Percentage of women faculty rises at CSUN

OnTay Johnson

The number of women faculty members at CSUN has grown steadily over the years, according to statistics provided by CSUN’s Office of Institutional Research.

In Fall 1987, CSUN had 242 women in 876 filled faculty positions, 28 percent of CSUN’s full-time faculty at the time, according to Institutional Research.

Now, there are 354 women among the 803 full-time faculty positions.

Women make up about 44 percent of the full-time faculty at CSUN.

“As far as numbers go, there are a good number of women in my department,” said Patricia Watkins, interim associate chair and professor of the English Department.

The statistics provided by Institutional Research indicate more women are filling faculty positions.

In Fall 1990, nearly 31 percent of CSUN’s full-time faculty were women.

In 1995, the percentage rose to 33 percent. In 1999, it grew to 38 percent.

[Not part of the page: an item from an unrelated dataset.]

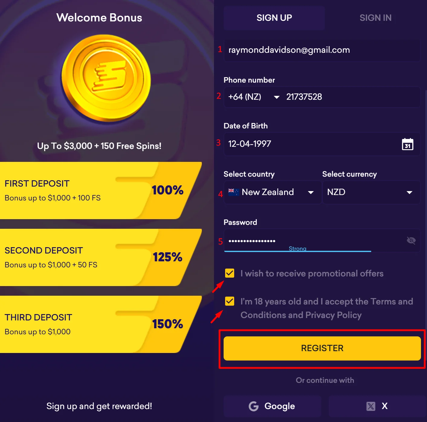Image resolution: width=427 pixels, height=422 pixels.
Task: Click the email address input field
Action: (x=322, y=50)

But some faculty members said they believe that though these statistics are a positive development, the statistics do not tell the whole story.

Marta Lopez-Garza, associate professor and chair of the Women’s Studies Department, said the numbers make it acceptable for her to say how much CSUN is progressing. The reality, however, cannot be seen if not looked at more intently, she said.

“I want to see the breakdown of race,” she said. “Once we know the racial composition of women teaching on this campus, then we will have and idea of how this university is progressing.”

Lopez-Garza said an examination of the departments in which women instructors are employed must be completed to test how inclusive CSUN really is.

“The bulk (of women professors) are in Pan-African Studies or other ethnic studies programs,” she said. “Are we seeing them not teaching (in) ethnic studies programs?”

Lopez-Garza said when issues about gender are raised, race must also be addressed.

“It’s important that when we look at issues of gender that we also look at issues of race,” she said. “The two can’t be separated.”

Watkins agreed race should also be a concern that goes along with gender.

She said she is the only full-time black faculty member in the English Department.

“I think there has definitely been some progress, but not enough,” said Rosa Furumoto, a professor in the Chicano/a Studies Department. “I think the faculty should reflect the diversity of the community, and if you look at the community we don’t reflect.”

Furumoto said the rise in the number of women faculty members is not enough because women in Chicano/a, Pan-African and Asian Studies make up most of the percentages.

“I feel at home in this department,” she said. “But I know from talking to others that it’s different.”

Sometimes female professors just leave their positions at CSUN, Furumoto said, adding that some are sexually harassed.

“A lot of things happen,” she said. “Women are marginalized a lot more than men.”

Diana Hernandez, sophomore geography major, said she does not see more women in the classes she has taken.

“I have had two female professors out of the 13 classes I’ve taken here in my two years at CSUN,” Hernandez said. “I would say there aren’t many.”